Der Autor besuchte zahlreiche Museen und universitäre Einrichtungen in Europa und hatte dort Zugang zu vielen Originalfunden aus dem Tertiär, die der Öffentlichkeit nicht zugänglich sind: 2004 und 2009 das British Museum (London) und das Maidstone Museum & Bentlif Art Gallery (Maidstone), 2004 die Ur- und Frühgeschichtliche Sammlung der Friedrich-Alexander-Universität Erlangen-Nürnberg (Erlangen), 2004 und 2006 das Landesamt für Denkmalpflege und Archäologie Sachsen-Anhalt - Landesmuseum für Vorgeschichte (Halle), 2005 das Museum für Ur- und Frühgeschichte Thüringens (Weimar) und das Institut royal des Sciences naturelles de Belgique (Brüssel), 2005 und 2007 das Musée d´Art et d´Archéologie (Aurillac), 2008 das Oxford University Museum of Natural History und 2009 die Sammlung des Seminars für Ur- und Frühgeschichte und Vorderasiatische Archäologie, Ruprecht-Karls-Universität Heidelberg. Dort hatte der Autor viele Eolithen in den Händen, unter anderem vom Kent-Plateau, East Anglia, Aurillac und Boncelles, und konnte eine ganze Anzahl von Exemplaren fotografieren und Abgüsse herstellen lassen.

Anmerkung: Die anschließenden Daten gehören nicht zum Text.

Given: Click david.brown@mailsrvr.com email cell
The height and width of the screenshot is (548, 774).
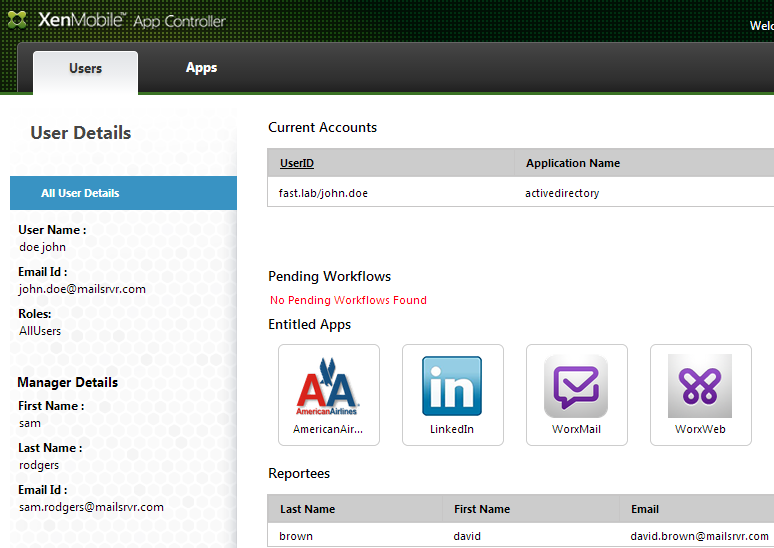Looking at the screenshot, I should 700,536.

Ferner nahm der Autor Kontakt mit Steinwerkzeugkennern aus England, Frankreich, Belgien und Deutschland auf, ohne deren fachliche Unterstützung das Buch nicht möglich gewesen wäre. Sie haben, ebenso wie der Autor selbst, auf seine Bitte hin mit Hilfe von Fotos und Zeichnungen den tertiären Steinwerkzeugen weitgehend ähnliche jüngere Werkzeuge (Bohrer, Spitzen, Schaber, Hackwerkzeuge usw.) zugeordnet und somit bestätigt, dass zumindest die Mehrzahl der tertiären Funde offensichtlich echte Werkzeuge sind. Auch Originalfotos und Abgüsse von tertiären Feuersteinfunden wurden beurteilt. Schließlich hat der Autor einer Anzahl tertiärer Steinwerkzeuge Abbildungen von ähnlichen Steinwerkzeugen aus der neueren Fachliteratur zur Seite gestellt. Der Leser kann sich somit selbst ein Bild davon machen, wie groß die Ähnlichkeit zwischen den tertiären Steinwerkzeugfunden und allgemein anerkannten jüngeren Steinwerkzeugen ist.

In diesem Buch geht es nicht darum, alle in Museen liegenden Eolithen als echte Werkzeuge zu verteidigen. Der Autor ist der Meinung, dass eine Anzahl dort gelagerter Stücke Naturprodukte oder zumindest fragliche Artefakte sind. Aber viele Eolithen, insbesondere die hier publizierten Stücke, weisen Merkmale echter Werkzeuge auf.

Auf breitem Raum werden in diesem Buch die tieferen Hintergründe dargelegt, die schließlich zur Ablehnung der tertiären Steinwerkzeuge durch die Wissenschaftsgemeinschaft geführt haben. Der Leser erhält Einblick in die Fairness und Qualität der Diskussion und ihre wissenschaftshistorischen Rahmenbedingungen.

Eine Akzeptanz von Steinwerkzeugen und damit der Existenz des Menschen im Tertiär hat erhebliche Auswirkungen auf unsere Vorstellungen von der Herkunft und Geschichte des Menschen. Die Forschungsgeschichte der Eolithen besitzt somit auch weltanschauliche Aspekte. Diese Fragen und die Konsequenzen einer Neubewertung der tertiären Funde werden ebenfalls im vorliegenden Buch angesprochen.

Nun ist der Leser eingeladen, sich selbst gründlich mit den Fakten zu beschäftigen.